Game consoles— like today’s Xbox 360, Nintendo Wii, and PlayStation 3—have come a long way from their humble beginnings, when a white dot bounced back and forth somewhat forlornly across an oscilloscope screen. Today’s video and computer games include graphically impressive first-person shooters such as Crysis 2 and Call of Duty: Black Ops. Others, like Dance Central on Microsoft’s Xbox 360 with Kinect, apply real-time motion-capture technology to turn the player’s body into the controller. [Check out a slideshow of video games and consoles over the years.]

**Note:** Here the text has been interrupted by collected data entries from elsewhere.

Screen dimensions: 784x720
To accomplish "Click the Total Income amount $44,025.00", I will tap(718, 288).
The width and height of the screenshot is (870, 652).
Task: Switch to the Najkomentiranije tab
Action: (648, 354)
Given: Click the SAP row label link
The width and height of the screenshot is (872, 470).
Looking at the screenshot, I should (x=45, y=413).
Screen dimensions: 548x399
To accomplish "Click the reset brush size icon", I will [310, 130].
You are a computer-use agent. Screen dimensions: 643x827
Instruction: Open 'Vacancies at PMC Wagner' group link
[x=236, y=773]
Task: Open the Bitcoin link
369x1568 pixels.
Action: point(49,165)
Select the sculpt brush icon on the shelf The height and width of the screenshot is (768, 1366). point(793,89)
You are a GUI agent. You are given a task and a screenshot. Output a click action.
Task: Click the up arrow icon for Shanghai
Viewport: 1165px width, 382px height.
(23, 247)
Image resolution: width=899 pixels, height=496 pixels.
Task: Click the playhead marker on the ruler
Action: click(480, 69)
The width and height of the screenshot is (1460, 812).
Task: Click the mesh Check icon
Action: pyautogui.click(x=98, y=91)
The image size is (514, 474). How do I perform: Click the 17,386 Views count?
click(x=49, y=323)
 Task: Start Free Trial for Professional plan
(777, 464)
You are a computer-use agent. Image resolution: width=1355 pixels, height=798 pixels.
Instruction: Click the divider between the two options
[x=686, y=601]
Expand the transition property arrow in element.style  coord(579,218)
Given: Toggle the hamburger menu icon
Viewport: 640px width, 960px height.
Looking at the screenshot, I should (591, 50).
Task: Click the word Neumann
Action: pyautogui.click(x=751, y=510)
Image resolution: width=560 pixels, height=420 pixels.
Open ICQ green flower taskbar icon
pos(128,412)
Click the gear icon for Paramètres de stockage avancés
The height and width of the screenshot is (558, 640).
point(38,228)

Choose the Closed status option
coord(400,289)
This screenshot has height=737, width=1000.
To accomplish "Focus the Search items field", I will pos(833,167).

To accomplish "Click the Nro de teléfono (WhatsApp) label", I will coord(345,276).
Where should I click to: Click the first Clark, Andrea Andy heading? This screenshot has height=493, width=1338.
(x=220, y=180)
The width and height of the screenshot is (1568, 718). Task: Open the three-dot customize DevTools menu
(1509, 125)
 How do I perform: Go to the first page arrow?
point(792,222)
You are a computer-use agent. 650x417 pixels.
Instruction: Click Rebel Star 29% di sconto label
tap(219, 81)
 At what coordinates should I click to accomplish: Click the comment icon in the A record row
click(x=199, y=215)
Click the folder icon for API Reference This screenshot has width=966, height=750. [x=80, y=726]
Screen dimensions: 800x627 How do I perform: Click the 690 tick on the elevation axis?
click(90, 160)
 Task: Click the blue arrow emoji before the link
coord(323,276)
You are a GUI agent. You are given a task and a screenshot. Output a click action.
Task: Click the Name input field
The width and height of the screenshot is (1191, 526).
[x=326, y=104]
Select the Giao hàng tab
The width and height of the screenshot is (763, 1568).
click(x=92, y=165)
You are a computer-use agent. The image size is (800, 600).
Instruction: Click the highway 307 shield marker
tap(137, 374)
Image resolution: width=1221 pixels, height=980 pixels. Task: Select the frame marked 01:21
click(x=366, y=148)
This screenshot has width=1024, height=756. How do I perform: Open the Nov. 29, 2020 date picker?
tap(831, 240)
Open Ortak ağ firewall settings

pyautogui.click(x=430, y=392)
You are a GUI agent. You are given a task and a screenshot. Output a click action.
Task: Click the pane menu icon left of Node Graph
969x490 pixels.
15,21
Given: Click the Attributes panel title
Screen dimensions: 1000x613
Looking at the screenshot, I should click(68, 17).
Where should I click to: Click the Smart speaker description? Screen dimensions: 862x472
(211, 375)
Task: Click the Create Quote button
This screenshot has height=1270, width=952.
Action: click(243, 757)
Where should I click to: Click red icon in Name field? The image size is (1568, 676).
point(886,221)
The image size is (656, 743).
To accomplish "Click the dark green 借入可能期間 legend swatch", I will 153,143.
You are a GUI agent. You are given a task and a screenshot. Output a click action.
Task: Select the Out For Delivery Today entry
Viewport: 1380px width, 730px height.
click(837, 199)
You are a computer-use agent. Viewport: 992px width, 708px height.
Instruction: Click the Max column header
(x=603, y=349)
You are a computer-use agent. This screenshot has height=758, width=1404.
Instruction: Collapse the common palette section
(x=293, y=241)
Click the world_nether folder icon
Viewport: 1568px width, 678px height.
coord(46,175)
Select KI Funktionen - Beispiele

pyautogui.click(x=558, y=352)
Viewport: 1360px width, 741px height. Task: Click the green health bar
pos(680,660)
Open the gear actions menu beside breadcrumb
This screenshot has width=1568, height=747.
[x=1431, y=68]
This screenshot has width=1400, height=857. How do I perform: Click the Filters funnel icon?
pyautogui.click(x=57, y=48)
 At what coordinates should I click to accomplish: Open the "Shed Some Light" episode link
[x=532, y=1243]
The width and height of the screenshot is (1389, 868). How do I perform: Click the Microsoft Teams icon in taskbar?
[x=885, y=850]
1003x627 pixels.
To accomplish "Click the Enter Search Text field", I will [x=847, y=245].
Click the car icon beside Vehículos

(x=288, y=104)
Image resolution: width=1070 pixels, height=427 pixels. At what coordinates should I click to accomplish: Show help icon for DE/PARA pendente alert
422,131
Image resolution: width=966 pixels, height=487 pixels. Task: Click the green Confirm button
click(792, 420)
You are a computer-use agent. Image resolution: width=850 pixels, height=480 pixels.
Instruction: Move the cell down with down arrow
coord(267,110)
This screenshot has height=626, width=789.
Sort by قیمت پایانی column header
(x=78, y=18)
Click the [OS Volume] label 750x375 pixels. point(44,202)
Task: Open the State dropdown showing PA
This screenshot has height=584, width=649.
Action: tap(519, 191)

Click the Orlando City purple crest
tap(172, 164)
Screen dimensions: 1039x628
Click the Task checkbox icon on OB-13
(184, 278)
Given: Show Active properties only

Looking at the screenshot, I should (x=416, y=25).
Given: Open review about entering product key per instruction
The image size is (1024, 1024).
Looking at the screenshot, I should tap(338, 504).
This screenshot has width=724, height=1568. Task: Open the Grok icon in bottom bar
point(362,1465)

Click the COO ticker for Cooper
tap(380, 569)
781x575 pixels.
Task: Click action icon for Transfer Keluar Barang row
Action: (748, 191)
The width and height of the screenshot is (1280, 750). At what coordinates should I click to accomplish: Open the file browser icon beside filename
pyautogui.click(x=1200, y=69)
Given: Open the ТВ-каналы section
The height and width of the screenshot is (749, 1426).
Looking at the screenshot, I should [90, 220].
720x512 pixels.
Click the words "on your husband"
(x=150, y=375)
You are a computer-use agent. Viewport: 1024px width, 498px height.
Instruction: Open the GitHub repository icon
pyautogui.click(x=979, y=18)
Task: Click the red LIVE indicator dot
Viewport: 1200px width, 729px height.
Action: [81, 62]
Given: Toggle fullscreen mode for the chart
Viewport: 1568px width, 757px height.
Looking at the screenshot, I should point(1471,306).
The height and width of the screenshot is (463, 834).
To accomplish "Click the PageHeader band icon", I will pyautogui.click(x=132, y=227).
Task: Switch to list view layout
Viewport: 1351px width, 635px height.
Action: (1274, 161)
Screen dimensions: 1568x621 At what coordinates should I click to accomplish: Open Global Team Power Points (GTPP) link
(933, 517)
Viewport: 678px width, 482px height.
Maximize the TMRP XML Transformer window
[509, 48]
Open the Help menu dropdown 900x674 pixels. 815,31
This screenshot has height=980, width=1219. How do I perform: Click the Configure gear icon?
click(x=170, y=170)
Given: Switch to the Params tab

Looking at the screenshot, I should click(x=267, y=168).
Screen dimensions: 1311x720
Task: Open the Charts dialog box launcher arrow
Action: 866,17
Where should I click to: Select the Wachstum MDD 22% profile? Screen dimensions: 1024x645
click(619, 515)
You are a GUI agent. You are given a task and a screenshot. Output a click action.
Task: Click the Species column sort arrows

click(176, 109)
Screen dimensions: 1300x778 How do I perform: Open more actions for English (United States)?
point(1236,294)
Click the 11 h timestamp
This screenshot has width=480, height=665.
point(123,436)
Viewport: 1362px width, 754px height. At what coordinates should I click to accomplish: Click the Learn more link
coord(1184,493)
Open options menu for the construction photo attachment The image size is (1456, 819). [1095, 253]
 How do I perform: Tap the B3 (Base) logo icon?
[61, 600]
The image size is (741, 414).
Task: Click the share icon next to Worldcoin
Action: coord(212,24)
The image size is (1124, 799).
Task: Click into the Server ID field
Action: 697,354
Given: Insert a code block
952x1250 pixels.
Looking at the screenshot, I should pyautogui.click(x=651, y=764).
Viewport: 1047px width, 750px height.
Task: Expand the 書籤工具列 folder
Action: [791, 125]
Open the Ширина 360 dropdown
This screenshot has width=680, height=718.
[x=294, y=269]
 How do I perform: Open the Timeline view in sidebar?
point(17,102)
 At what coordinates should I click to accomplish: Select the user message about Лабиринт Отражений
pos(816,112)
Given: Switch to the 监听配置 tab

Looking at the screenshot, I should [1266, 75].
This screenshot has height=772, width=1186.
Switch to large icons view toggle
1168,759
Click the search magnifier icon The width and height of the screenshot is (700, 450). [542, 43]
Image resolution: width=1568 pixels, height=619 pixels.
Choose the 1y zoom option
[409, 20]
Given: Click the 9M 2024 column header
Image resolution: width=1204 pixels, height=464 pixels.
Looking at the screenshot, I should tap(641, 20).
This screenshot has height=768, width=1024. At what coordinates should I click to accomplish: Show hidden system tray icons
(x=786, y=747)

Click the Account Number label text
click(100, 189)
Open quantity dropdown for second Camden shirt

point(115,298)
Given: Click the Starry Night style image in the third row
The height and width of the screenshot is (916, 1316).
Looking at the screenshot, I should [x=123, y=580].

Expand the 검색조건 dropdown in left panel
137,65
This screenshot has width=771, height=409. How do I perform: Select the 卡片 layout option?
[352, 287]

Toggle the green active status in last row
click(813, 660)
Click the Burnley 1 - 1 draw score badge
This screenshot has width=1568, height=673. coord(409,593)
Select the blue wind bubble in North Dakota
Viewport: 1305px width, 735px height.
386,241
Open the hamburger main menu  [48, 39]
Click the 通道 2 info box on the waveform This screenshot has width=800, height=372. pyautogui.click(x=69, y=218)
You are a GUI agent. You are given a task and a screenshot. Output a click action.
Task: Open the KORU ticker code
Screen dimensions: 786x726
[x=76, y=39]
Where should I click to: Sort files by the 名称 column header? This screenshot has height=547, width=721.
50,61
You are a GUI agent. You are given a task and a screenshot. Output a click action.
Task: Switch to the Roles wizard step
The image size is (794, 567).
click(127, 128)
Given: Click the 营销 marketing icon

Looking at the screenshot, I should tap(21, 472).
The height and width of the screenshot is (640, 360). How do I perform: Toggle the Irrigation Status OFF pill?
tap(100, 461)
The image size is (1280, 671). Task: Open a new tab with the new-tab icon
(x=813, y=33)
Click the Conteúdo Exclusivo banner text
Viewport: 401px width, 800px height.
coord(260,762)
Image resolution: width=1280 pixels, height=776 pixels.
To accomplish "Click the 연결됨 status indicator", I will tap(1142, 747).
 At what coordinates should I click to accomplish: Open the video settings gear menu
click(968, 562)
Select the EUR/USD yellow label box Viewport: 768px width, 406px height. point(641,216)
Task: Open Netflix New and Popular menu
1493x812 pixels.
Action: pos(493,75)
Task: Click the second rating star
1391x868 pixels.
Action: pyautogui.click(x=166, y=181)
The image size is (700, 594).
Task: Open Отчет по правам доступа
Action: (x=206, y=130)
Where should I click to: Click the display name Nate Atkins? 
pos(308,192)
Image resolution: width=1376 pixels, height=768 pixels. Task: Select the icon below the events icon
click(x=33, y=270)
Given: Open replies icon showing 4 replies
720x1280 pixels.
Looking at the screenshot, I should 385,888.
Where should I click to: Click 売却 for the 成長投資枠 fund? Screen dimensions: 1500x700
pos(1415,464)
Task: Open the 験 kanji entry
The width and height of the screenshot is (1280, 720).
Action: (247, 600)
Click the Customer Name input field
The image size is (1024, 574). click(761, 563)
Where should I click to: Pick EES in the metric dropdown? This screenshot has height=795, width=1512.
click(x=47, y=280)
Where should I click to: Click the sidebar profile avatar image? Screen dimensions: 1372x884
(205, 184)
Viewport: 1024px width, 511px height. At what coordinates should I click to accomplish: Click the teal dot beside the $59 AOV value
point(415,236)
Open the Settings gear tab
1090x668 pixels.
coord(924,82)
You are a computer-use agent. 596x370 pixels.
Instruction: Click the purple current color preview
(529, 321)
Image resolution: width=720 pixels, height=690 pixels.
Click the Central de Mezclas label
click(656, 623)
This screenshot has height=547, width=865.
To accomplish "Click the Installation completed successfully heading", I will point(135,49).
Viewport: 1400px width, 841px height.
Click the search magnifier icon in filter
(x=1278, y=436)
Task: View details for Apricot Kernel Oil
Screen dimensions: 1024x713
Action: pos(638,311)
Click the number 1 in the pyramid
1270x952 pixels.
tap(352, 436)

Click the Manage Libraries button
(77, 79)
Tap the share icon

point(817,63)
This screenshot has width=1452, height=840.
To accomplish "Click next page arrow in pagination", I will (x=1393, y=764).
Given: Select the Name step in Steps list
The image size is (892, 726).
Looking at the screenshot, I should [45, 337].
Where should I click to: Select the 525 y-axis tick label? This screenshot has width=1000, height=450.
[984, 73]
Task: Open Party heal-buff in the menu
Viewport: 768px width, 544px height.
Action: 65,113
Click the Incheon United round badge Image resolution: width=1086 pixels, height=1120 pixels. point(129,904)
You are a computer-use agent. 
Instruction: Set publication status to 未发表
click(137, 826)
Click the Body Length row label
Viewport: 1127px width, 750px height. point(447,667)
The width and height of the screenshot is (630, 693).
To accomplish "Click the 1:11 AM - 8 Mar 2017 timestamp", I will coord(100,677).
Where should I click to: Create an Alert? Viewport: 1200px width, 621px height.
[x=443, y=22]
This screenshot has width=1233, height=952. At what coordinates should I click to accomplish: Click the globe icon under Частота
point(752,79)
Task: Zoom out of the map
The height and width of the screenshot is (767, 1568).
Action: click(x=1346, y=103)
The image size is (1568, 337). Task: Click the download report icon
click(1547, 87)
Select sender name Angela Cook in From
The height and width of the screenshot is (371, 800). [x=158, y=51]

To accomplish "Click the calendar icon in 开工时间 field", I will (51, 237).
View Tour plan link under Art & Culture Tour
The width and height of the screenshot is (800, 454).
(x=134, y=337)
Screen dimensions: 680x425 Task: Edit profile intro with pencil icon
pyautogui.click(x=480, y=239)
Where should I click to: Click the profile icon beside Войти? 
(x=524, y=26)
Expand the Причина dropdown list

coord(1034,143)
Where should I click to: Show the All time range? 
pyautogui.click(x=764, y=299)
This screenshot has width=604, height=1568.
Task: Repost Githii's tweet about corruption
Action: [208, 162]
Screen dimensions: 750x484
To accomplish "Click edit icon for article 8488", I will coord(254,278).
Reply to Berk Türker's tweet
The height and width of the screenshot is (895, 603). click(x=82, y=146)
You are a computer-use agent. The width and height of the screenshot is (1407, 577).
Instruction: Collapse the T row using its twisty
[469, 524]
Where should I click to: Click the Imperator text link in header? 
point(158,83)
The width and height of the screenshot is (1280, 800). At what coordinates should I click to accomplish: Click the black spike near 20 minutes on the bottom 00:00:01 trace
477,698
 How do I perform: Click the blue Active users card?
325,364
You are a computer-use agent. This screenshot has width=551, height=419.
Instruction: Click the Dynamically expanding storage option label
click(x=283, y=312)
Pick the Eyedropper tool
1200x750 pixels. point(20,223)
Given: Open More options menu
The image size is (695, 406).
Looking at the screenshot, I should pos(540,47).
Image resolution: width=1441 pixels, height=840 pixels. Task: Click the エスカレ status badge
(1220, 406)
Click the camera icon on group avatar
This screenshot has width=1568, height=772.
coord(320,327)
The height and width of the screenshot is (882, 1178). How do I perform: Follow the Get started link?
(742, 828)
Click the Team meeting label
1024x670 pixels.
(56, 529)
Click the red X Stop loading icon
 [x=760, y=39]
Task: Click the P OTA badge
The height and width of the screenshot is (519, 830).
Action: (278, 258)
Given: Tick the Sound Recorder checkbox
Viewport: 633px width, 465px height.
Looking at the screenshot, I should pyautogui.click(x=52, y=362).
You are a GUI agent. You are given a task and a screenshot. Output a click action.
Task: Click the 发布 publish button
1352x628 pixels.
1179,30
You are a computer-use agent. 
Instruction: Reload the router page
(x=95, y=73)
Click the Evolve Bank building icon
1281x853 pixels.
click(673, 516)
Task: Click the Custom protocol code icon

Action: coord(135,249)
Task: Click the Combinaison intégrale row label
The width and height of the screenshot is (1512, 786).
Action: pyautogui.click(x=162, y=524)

To explore the game industry’s dramatic history, The Institute enlisted the help of the IEEE History Center, IGN.com, and other online resources. The story is filled with flops as well as breakthroughs. Somehow, the game industry always bounces back and continues to grow.
EARLY PIONEERS
The first video game can be traced to 1948, when Thomas T. Goldsmith Jr. and Estle Ray Mann were issued a U.S. patent for a “cathode* ray tube amusement device.” A machine with a knob (for aiming) and button (for shooting) was used to fire at airplane targets. Because of equipment costs, among other factors, the game was never manufactured; only a few handmade prototypes were passed around.
Ten years later, physicist William Higinbotham developed Tennis for Two, a game that added an analog computer to an oscilloscope. The opposing players each had a box equipped with a knob that controlled an on-screen paddle for angling where a ball was to go, and a button for hitting the ball.
In 1961, a group of MIT students wrote a program for their DEC PDP-1** computer, called Spacewar! It was for two players whose squadrons of opposing spacecraft fired missiles at each other. If yours was the last craft firing, you won. The game, eventually distributed as a premium with new DEC computers, was simple and fun to play.